Summer's Last Lesson
The summer I turned twelve, my father planted spinach in the garden patch behind the garage. Not lettuce, not tomatoes—spinach. He said it built character, though I suspected he just wanted me to eat my greens without complaint.
Old Barnaby, our golden retriever with a coat like sunshine, would lie beside me in the dirt while I watered those stubborn plants. He was my grandfather's dog originally, passed down like a pocket watch or a set of silverware. Some inheritances are heavier than others, but a dog's love is the kind that lightens you.
The day the lightning storm hit, I was harvesting spinach by the basketful. The sky turned purple, then black. Rain fell in sheets. I stood frozen, watching electricity crackle across the horizon like God's own fireworks display. Then I saw it—a fork of lightning struck the old oak tree, and down came a branch, straight through the roof of our above-ground pool.
My father stood on the porch, laughing. 'Well,' he called over the thunder, 'that's one way to drain it for winter.'
The pool never quite recovered. We patched the hole, but it always leaked after that. Still, we swam anyway, sloshing around in three feet of water, pretending we were ocean explorers instead of children in suburban Indiana.

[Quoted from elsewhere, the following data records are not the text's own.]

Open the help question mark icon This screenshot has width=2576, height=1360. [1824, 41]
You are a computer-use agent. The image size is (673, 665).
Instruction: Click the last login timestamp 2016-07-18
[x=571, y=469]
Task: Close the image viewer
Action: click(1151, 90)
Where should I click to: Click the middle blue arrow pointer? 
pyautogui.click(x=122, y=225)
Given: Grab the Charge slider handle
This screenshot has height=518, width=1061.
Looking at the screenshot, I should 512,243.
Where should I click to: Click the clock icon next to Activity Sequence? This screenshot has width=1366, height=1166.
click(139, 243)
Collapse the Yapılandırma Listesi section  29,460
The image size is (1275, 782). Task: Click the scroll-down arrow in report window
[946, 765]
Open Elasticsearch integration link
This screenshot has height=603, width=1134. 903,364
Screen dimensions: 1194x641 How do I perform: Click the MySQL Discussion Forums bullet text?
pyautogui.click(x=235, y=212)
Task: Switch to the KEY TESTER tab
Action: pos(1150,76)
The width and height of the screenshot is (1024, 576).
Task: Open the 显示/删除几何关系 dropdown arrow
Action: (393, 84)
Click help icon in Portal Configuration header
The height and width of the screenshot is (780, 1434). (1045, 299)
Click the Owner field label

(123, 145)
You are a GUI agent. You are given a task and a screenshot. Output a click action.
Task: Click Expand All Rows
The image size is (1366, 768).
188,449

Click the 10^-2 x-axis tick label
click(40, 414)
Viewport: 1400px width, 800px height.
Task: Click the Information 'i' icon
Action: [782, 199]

Now, seventy years later, I grow spinach in my own garden. My granddaughter visits sometimes, sitting beside me in the dirt. She asks why I bother—why not buy it at the store like everyone else.
'Some things,' I tell her, 'take time to grow right. Including people.'
Old Barnaby's been gone forty years. My father's been gone twenty. But on summer evenings when thunder rolls through the valley, I still see that lightning, I still smell the rain on hot asphalt, I still feel the weight of a wet dog leaning against my leg, and I know—some leaks are worth patching, and some memories are worth keeping, even when they're not perfect anymore.
The spinach grows just fine, by the way. And I eat every leaf.